Document text:
========================
Background and Importance The absence of marketed medicines adjusted to the pathophysiological profile of the neonate often implies the preparation of personalised compounded medicines. To meet therapeutic needs and improve medicines’ stability, several vehicles have been developed and studied for different drugs. The choice of excipients is a critical point in paediatric compounded formulations (PCF), as there are limits inherent to the target population.
Aim and Objectives Evaluation of exposure to PCF excipients, according to individualised medical prescriptions to patients admitted to a Neonatal Intensive Care Unit (NICU) between September 2019 and August 2020, considering the recommended limits. Search for related adverse events (AEs) when limits are exceeded. Propose solutions for the non-conformities detected.
Material and Methods Definition of excipients to be evaluated, search of the respective recommended limits and AE reported.
Ranking PCF containing at least one of the selected excipients and calculation of its concentration in the formulation.
Analysis of prescriptions, calculation of excipient/patient daily intake and evaluation according to age recommendations.
In cases where the limits were exceeded, search the patient’s medical record for AE that may be related to exposure to the excipient.
Results Evaluated excipients: benzyl alcohol, benzoic acid/sodium benzoate, ethanol, propylene glycol (PG), propylparaben (PP), polysorbate 80 and sorbitol.
========================
(Stored items)
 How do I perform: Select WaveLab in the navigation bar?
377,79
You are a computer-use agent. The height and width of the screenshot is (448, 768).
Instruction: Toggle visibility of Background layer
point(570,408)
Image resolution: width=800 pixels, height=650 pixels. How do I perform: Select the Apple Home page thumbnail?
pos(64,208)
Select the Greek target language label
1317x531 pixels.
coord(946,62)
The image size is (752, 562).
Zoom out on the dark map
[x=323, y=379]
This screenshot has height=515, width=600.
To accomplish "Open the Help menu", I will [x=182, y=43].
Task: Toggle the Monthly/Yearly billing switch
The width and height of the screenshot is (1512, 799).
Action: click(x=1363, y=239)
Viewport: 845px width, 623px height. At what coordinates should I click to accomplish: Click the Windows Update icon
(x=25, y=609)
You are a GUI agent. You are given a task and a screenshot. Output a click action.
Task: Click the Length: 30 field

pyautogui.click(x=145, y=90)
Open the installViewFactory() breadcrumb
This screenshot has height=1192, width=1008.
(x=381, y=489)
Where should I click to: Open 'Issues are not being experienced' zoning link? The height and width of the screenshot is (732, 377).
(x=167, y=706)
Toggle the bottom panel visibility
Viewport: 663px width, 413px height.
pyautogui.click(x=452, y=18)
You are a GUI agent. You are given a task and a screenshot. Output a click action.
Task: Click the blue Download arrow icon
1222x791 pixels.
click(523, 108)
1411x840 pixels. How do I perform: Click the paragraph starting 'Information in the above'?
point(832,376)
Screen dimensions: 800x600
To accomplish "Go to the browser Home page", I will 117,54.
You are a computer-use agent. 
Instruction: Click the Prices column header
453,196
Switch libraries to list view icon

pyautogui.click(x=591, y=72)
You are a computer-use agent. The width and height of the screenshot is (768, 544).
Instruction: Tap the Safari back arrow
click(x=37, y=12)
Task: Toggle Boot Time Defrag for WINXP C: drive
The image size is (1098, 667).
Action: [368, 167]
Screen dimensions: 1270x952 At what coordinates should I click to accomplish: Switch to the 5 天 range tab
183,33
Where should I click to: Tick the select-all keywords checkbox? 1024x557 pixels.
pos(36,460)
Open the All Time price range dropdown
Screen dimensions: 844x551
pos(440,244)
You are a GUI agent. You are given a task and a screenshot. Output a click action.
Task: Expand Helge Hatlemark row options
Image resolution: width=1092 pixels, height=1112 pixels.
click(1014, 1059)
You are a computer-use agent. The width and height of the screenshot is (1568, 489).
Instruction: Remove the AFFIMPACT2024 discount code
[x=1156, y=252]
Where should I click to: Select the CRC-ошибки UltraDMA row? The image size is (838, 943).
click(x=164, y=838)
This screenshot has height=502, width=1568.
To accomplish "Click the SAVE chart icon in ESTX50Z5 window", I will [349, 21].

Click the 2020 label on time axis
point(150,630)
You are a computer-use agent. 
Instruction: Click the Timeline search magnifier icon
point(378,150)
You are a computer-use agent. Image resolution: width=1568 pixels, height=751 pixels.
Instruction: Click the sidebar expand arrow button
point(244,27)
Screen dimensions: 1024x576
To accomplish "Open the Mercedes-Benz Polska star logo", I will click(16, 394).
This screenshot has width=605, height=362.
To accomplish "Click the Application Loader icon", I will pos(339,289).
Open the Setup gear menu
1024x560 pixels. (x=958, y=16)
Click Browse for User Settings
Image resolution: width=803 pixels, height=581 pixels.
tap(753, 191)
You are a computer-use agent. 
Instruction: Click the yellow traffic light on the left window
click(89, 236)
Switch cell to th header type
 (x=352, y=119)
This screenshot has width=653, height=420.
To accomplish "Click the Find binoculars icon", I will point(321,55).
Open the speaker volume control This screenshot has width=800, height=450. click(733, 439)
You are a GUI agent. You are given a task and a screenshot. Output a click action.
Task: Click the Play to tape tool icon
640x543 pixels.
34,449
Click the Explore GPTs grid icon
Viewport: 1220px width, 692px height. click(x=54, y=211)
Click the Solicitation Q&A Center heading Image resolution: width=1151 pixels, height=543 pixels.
========================
Work instruction 1: According to the abstract on excipients in neonatal compounded medicines, during what period were patients admitted to the NICU for the evaluation?
Work instruction 2: Please copy the abstract on neonatal excipients word for word from "Material and Methods" to "to the excipient.".
Work instruction 3: Carry on the abstract about excipients in neonatal compounded medicines from the point where it stops.

Written reply 1: Between September 2019 and August 2020.

Written reply 2:
Material and Methods Definition of excipients to be evaluated, search of the respective recommended limits and AE reported.
Ranking PCF containing at least one of the selected excipients and calculation of its concentration in the formulation.
Analysis of prescriptions, calculation of excipient/patient daily intake and evaluation according to age recommendations.
In cases where the limits were exceeded, search the patient’s medical record for AE that may be related to exposure to the excipient.

Written reply 3:
Considering the 10 selected PCF, present in 86 prescriptions corresponding to 172 exposures, only 2 of the evaluated excipients were found: PP and PG. In 52 exposures there was ingestion above recommended limits, 50 of which were of PG in neonates with less than 28 days of age. 5 records of AE described in bibliography with a causal link were found in the medical files.
Conclusion and Relevance In cases of formulations where exceeded excipient limits were detected, an alternative with a different composition or concentration should be investigated. As 50 out of 52 non-compliances were with PG, used as a solvent in the paraben concentrate, this formulation will be tested using water instead of PG. It was not possible to retrospectively confirm a causal assessment related to the AE found as these are common clinical conditions in these patients. Individualisation of medication through compounding is the right direction as it best suits the patient’s profile. However, the choice of excipients is crucial for patient safety.